Este sábado, Totó la Momposina le cantó al río y de paso cerró el 'Festival del Río y la Vida' que desde el jueves anterior se tomó la ronda del Arzobispo.
"El evento nació en torno al proceso de recuperación. Es un llamado de atención para contarle a la ciudad que lo queremos mejorar para que todos lo podamos disfrutar", explicó María Fernanda Rojas, una de las promotoras del festival que reunió durante tres días a más de 3.000 mil personas que disfrutaron de una exposición fotográfica sobre el río, un concierto de la Sinfónica Juvenil y de múltiples talleres y conferencias realizadas en los barrios vecinos del afluente.
De la pureza a la contaminación
El Arzobispo es tal vez uno de los ríos más desafortunados de Bogotá.
Los ciudadanos de a pie, aquellos que desprevenidamente lo confunden con un caño y de paso le bajan su categoría natural, lo han convertido en lo que hoy es: un anónimo hilito de agua hedionda en permanente fuga de sí mismo.

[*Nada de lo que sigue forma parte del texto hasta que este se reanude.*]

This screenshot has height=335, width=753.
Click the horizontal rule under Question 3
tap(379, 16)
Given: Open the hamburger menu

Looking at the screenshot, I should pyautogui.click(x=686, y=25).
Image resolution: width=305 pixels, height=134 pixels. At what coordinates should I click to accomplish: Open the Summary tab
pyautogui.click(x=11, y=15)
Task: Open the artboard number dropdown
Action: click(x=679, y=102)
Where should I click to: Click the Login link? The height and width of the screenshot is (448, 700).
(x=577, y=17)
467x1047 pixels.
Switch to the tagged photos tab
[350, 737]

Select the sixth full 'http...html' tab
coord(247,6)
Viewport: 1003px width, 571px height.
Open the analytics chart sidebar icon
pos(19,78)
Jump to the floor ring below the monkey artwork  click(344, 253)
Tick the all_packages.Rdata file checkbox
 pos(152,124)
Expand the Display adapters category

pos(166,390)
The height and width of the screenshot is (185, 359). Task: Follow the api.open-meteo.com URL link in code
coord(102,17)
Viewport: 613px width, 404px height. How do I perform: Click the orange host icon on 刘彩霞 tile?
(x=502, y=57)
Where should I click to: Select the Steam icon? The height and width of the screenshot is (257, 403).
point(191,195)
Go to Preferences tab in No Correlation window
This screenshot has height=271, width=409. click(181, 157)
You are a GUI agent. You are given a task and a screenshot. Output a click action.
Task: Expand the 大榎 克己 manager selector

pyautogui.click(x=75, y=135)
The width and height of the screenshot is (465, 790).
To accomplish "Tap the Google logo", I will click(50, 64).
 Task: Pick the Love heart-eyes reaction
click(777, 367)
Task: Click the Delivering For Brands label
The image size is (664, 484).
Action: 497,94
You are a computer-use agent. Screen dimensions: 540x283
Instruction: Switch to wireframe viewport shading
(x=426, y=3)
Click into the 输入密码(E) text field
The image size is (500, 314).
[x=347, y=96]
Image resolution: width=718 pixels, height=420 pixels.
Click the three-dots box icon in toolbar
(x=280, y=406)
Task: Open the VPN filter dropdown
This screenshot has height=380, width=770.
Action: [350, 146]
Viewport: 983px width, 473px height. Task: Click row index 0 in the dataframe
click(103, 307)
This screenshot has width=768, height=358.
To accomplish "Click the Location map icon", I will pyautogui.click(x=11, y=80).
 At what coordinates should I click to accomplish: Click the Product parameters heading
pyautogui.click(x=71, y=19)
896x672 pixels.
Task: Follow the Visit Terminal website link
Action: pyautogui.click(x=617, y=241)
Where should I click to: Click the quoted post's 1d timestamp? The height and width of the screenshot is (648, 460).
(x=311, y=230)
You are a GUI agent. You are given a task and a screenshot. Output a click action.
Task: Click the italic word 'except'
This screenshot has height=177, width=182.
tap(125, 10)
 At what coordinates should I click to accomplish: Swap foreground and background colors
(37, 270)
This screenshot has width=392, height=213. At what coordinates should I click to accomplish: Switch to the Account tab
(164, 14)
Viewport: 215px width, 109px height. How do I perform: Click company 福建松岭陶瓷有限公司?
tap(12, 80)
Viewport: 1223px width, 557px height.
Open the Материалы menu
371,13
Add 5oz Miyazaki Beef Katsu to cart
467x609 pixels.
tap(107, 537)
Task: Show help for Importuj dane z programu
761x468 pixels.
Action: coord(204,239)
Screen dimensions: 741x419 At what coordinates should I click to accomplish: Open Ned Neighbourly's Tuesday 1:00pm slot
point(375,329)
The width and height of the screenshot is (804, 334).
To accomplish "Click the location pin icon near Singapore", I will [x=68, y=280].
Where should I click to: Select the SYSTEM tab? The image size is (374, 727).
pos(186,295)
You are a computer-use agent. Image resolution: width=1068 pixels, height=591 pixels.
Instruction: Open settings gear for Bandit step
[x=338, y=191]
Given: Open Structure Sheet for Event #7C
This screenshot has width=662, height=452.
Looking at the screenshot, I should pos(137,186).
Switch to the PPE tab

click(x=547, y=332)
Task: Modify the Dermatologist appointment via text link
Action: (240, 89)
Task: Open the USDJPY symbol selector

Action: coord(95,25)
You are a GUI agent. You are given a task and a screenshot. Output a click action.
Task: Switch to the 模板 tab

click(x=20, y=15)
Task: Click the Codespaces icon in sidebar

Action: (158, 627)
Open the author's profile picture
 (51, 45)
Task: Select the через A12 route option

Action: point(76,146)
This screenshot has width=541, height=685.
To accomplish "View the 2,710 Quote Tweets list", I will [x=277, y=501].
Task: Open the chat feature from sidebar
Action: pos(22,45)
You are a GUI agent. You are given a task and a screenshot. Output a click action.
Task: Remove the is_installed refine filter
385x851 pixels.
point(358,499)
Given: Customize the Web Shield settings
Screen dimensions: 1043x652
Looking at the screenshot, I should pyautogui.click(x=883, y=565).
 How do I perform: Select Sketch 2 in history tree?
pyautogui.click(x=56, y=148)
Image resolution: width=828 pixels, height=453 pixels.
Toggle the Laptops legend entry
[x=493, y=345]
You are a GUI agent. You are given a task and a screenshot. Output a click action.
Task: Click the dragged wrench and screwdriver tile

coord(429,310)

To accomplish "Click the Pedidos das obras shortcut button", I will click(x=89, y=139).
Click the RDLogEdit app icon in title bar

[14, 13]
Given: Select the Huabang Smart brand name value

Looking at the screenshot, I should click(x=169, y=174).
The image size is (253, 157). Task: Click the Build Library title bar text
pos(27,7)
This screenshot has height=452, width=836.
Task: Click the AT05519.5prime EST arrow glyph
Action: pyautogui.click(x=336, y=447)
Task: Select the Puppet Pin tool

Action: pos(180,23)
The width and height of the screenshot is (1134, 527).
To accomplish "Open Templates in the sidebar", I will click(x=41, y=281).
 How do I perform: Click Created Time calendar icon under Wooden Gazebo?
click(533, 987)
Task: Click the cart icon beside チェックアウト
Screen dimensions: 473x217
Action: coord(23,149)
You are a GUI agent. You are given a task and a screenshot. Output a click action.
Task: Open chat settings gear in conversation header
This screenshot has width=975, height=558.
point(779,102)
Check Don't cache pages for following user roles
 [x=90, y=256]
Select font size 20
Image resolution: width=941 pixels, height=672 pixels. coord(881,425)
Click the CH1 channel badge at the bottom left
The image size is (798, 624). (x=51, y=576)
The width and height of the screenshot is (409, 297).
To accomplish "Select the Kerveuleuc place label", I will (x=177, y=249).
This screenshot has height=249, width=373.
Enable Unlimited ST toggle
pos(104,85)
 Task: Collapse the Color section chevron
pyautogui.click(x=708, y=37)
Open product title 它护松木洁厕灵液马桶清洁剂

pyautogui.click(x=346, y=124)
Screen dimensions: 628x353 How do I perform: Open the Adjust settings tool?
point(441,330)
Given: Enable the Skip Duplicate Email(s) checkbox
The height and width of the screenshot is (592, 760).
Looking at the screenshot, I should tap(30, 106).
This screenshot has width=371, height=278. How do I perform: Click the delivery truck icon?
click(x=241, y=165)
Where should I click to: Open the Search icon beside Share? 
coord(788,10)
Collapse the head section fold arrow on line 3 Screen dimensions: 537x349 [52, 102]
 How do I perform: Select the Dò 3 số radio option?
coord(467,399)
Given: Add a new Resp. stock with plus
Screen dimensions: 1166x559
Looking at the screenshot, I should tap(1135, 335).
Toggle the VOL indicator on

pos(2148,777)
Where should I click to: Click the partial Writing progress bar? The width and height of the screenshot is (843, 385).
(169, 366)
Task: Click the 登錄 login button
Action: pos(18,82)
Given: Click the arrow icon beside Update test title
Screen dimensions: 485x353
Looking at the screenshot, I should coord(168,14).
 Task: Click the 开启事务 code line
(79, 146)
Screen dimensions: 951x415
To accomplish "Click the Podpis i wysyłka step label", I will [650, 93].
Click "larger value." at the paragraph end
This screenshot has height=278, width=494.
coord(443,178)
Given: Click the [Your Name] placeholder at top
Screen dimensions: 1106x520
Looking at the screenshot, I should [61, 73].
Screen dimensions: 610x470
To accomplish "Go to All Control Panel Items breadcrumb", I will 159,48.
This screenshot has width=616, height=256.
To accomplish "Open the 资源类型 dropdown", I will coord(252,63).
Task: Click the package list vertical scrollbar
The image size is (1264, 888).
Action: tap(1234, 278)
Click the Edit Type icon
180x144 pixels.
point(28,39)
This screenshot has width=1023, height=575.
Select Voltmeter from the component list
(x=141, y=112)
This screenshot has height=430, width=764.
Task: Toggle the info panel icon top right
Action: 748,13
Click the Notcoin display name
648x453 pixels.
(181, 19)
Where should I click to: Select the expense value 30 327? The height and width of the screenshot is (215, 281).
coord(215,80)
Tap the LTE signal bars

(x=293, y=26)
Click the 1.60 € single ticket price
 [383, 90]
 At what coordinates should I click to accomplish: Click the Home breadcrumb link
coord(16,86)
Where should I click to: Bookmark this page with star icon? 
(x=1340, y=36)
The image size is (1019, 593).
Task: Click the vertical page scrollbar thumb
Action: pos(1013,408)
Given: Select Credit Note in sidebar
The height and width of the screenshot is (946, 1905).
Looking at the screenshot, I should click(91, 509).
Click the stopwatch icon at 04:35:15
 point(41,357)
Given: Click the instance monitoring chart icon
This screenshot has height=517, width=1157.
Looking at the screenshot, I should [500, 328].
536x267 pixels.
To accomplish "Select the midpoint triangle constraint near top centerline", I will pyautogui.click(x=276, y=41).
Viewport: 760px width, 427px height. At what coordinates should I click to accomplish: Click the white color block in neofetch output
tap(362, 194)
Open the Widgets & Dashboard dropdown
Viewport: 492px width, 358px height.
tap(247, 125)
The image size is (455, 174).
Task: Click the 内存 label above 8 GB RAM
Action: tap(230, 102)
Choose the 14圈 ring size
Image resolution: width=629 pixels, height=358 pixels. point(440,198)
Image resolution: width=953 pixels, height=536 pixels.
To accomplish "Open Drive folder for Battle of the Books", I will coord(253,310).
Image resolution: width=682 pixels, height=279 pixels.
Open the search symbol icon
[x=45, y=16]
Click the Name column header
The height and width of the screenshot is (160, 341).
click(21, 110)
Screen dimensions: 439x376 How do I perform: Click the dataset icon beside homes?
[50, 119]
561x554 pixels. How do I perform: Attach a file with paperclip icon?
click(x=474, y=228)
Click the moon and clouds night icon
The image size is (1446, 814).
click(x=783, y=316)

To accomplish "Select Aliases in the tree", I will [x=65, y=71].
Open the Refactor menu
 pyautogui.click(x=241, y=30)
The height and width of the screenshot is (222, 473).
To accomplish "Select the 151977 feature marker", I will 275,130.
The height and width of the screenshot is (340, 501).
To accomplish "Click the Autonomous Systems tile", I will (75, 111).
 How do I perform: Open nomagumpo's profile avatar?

Sin embargo, el Arzobispo fue para los bogotanos de principios del siglo XX un símbolo de orgullo. En él era posible pescar los capitanes del almuerzo y pasar en sus orillas largas y gratas horas de sano esparcimiento. De esto ya no queda nada.
EL TIEMPO hizo un recorrido desde su nacimiento en los cerros Orientales hasta su paso por la carrera 30 con calle 46 para comprobar, lo que para los vecinos de barrios tradicionales como La Soledad, Teusaquillo, Santa Teresita y Palermo, es una trasnochada realidad: el Arzobispo está en manos de los habitantes de la calle, de los dueños de puestos de comida y de reconocidos lavaderos de carros que hacen con él lo que se les antoja.
Por ejemplo, el puente ubicado en la calle 45 con carrera 24 y donde el río toma un nuevo aire para ir a caer en el canal Salitre, ha sido tomado por al menos 10 indigentes, que prenden sus fogatas para calentar a la gallada y hacen sus necesidades sobre la corriente.
"El otro problema que tenemos es que los peatonales que atraviesan el río son utilizados por los motociclistas. Sobre todo los que están ubicados entre la Caracas y la 17", explica indignado Juan Melgarejo, un vecino que hace parte de la Comisión Ambiental de Teusaquillo.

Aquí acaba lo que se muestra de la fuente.